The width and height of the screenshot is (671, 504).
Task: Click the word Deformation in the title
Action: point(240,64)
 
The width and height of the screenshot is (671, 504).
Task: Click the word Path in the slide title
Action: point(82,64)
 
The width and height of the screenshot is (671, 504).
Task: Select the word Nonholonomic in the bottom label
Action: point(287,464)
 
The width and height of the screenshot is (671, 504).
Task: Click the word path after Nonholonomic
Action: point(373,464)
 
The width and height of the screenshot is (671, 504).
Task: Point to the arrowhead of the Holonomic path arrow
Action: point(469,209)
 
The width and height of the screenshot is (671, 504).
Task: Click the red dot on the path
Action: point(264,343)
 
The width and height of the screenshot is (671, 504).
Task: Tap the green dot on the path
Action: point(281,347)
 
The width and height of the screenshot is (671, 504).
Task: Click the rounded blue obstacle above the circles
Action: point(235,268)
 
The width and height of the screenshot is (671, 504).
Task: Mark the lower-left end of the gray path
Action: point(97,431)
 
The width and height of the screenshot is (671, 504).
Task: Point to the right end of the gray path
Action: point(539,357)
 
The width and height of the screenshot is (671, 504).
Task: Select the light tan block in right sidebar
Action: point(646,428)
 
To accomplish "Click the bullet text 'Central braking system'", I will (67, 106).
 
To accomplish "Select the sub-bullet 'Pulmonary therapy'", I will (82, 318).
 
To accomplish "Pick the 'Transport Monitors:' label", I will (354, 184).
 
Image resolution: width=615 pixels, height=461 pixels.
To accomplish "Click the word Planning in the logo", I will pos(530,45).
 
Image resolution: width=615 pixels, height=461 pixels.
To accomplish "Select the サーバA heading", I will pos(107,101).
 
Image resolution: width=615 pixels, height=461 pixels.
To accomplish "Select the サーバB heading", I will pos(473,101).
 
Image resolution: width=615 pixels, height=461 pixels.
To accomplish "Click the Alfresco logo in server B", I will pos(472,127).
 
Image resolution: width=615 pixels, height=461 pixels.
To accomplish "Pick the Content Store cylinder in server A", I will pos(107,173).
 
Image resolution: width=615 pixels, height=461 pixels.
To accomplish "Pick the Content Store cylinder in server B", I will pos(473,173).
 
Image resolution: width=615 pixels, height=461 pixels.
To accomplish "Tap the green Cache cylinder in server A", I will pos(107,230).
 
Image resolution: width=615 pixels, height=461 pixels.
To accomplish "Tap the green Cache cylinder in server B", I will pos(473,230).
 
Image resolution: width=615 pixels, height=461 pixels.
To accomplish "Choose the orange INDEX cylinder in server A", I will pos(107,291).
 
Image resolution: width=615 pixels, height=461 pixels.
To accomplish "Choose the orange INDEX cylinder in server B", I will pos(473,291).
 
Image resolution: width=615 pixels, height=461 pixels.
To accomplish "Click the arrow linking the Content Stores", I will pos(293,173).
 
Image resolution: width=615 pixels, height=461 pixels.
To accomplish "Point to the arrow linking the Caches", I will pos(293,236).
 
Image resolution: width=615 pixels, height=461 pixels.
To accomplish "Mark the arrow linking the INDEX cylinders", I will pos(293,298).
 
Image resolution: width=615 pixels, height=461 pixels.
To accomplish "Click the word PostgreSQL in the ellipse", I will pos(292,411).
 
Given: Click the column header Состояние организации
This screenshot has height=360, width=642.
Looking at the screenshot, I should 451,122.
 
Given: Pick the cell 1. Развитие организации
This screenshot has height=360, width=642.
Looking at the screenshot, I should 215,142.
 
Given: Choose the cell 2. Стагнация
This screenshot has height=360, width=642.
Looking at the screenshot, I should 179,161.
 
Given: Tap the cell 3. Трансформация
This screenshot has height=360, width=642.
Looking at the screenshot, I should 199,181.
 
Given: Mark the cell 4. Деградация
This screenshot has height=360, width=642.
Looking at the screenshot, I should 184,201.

_ _ _ _

• _Objective_: Can you format all of the lines above as a JSON list of strings, one string per line, leaving out the blank ones?

• _Task output_:
[
  "The width and height of the screenshot is (671, 504).",
  "Task: Click the word Deformation in the title",
  "Action: point(240,64)",
  "The width and height of the screenshot is (671, 504).",
  "Task: Click the word Path in the slide title",
  "Action: point(82,64)",
  "The width and height of the screenshot is (671, 504).",
  "Task: Select the word Nonholonomic in the bottom label",
  "Action: point(287,464)",
  "The width and height of the screenshot is (671, 504).",
  "Task: Click the word path after Nonholonomic",
  "Action: point(373,464)",
  "The width and height of the screenshot is (671, 504).",
  "Task: Point to the arrowhead of the Holonomic path arrow",
  "Action: point(469,209)",
  "The width and height of the screenshot is (671, 504).",
  "Task: Click the red dot on the path",
  "Action: point(264,343)",
  "The width and height of the screenshot is (671, 504).",
  "Task: Tap the green dot on the path",
  "Action: point(281,347)",
  "The width and height of the screenshot is (671, 504).",
  "Task: Click the rounded blue obstacle above the circles",
  "Action: point(235,268)",
  "The width and height of the screenshot is (671, 504).",
  "Task: Mark the lower-left end of the gray path",
  "Action: point(97,431)",
  "The width and height of the screenshot is (671, 504).",
  "Task: Point to the right end of the gray path",
  "Action: point(539,357)",
  "The width and height of the screenshot is (671, 504).",
  "Task: Select the light tan block in right sidebar",
  "Action: point(646,428)",
  "To accomplish \"Click the bullet text 'Central braking system'\", I will (67, 106).",
  "To accomplish \"Select the sub-bullet 'Pulmonary therapy'\", I will (82, 318).",
  "To accomplish \"Pick the 'Transport Monitors:' label\", I will (354, 184).",
  "Image resolution: width=615 pixels, height=461 pixels.",
  "To accomplish \"Click the word Planning in the logo\", I will pos(530,45).",
  "Image resolution: width=615 pixels, height=461 pixels.",
  "To accomplish \"Select the サーバA heading\", I will pos(107,101).",
  "Image resolution: width=615 pixels, height=461 pixels.",
  "To accomplish \"Select the サーバB heading\", I will pos(473,101).",
  "Image resolution: width=615 pixels, height=461 pixels.",
  "To accomplish \"Click the Alfresco logo in server B\", I will pos(472,127).",
  "Image resolution: width=615 pixels, height=461 pixels.",
  "To accomplish \"Pick the Content Store cylinder in server A\", I will pos(107,173).",
  "Image resolution: width=615 pixels, height=461 pixels.",
  "To accomplish \"Pick the Content Store cylinder in server B\", I will pos(473,173).",
  "Image resolution: width=615 pixels, height=461 pixels.",
  "To accomplish \"Tap the green Cache cylinder in server A\", I will pos(107,230).",
  "Image resolution: width=615 pixels, height=461 pixels.",
  "To accomplish \"Tap the green Cache cylinder in server B\", I will pos(473,230).",
  "Image resolution: width=615 pixels, height=461 pixels.",
  "To accomplish \"Choose the orange INDEX cylinder in server A\", I will pos(107,291).",
  "Image resolution: width=615 pixels, height=461 pixels.",
  "To accomplish \"Choose the orange INDEX cylinder in server B\", I will pos(473,291).",
  "Image resolution: width=615 pixels, height=461 pixels.",
  "To accomplish \"Click the arrow linking the Content Stores\", I will pos(293,173).",
  "Image resolution: width=615 pixels, height=461 pixels.",
  "To accomplish \"Point to the arrow linking the Caches\", I will pos(293,236).",
  "Image resolution: width=615 pixels, height=461 pixels.",
  "To accomplish \"Mark the arrow linking the INDEX cylinders\", I will pos(293,298).",
  "Image resolution: width=615 pixels, height=461 pixels.",
  "To accomplish \"Click the word PostgreSQL in the ellipse\", I will pos(292,411).",
  "Given: Click the column header Состояние организации",
  "This screenshot has height=360, width=642.",
  "Looking at the screenshot, I should 451,122.",
  "Given: Pick the cell 1. Развитие организации",
  "This screenshot has height=360, width=642.",
  "Looking at the screenshot, I should 215,142.",
  "Given: Choose the cell 2. Стагнация",
  "This screenshot has height=360, width=642.",
  "Looking at the screenshot, I should 179,161.",
  "Given: Tap the cell 3. Трансформация",
  "This screenshot has height=360, width=642.",
  "Looking at the screenshot, I should 199,181.",
  "Given: Mark the cell 4. Деградация",
  "This screenshot has height=360, width=642.",
  "Looking at the screenshot, I should 184,201."
]